Stored data:

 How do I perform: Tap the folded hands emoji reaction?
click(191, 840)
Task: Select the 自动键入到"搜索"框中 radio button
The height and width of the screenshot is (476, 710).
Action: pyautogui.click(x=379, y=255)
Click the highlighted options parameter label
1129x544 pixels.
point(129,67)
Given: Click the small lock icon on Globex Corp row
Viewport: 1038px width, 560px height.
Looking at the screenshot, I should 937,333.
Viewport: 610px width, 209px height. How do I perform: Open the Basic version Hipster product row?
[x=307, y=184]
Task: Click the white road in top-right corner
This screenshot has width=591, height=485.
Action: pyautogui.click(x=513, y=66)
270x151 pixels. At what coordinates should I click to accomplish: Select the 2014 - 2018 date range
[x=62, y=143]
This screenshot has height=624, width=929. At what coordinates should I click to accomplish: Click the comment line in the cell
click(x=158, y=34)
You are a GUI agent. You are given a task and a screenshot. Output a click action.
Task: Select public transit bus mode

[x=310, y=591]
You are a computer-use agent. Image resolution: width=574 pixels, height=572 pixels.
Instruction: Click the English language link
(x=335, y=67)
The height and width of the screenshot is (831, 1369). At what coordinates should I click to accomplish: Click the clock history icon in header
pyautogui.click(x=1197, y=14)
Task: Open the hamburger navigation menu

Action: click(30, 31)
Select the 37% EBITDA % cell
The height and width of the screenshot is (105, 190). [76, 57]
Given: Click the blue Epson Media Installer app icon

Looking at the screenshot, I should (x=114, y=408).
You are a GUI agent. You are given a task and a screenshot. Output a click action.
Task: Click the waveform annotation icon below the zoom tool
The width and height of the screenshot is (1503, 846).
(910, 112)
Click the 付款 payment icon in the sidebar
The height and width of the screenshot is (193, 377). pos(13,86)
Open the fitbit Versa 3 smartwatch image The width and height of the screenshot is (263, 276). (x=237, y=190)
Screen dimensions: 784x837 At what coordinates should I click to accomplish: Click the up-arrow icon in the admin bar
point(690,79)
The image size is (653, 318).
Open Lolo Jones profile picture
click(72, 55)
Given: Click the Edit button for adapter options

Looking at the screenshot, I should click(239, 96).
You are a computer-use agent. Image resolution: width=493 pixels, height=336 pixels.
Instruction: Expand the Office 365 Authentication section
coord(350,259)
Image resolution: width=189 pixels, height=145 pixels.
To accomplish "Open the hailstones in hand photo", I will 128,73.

Task goal ::
Rewrite the listing above, swapping each occurrence of "Instruction" for "Directive" and leaving every other part untouched.

In response ::
 How do I perform: Tap the folded hands emoji reaction?
click(191, 840)
Task: Select the 自动键入到"搜索"框中 radio button
The height and width of the screenshot is (476, 710).
Action: pyautogui.click(x=379, y=255)
Click the highlighted options parameter label
1129x544 pixels.
point(129,67)
Given: Click the small lock icon on Globex Corp row
Viewport: 1038px width, 560px height.
Looking at the screenshot, I should 937,333.
Viewport: 610px width, 209px height. How do I perform: Open the Basic version Hipster product row?
[x=307, y=184]
Task: Click the white road in top-right corner
This screenshot has width=591, height=485.
Action: pyautogui.click(x=513, y=66)
270x151 pixels. At what coordinates should I click to accomplish: Select the 2014 - 2018 date range
[x=62, y=143]
This screenshot has height=624, width=929. At what coordinates should I click to accomplish: Click the comment line in the cell
click(x=158, y=34)
You are a GUI agent. You are given a task and a screenshot. Output a click action.
Task: Select public transit bus mode

[x=310, y=591]
You are a computer-use agent. Image resolution: width=574 pixels, height=572 pixels.
Directive: Click the English language link
(x=335, y=67)
The height and width of the screenshot is (831, 1369). At what coordinates should I click to accomplish: Click the clock history icon in header
pyautogui.click(x=1197, y=14)
Task: Open the hamburger navigation menu

Action: click(30, 31)
Select the 37% EBITDA % cell
The height and width of the screenshot is (105, 190). [76, 57]
Given: Click the blue Epson Media Installer app icon

Looking at the screenshot, I should (x=114, y=408).
You are a GUI agent. You are given a task and a screenshot. Output a click action.
Task: Click the waveform annotation icon below the zoom tool
The width and height of the screenshot is (1503, 846).
(910, 112)
Click the 付款 payment icon in the sidebar
The height and width of the screenshot is (193, 377). pos(13,86)
Open the fitbit Versa 3 smartwatch image The width and height of the screenshot is (263, 276). (x=237, y=190)
Screen dimensions: 784x837 At what coordinates should I click to accomplish: Click the up-arrow icon in the admin bar
point(690,79)
The image size is (653, 318).
Open Lolo Jones profile picture
click(72, 55)
Given: Click the Edit button for adapter options

Looking at the screenshot, I should click(239, 96).
You are a computer-use agent. Image resolution: width=493 pixels, height=336 pixels.
Directive: Expand the Office 365 Authentication section
coord(350,259)
Image resolution: width=189 pixels, height=145 pixels.
To accomplish "Open the hailstones in hand photo", I will 128,73.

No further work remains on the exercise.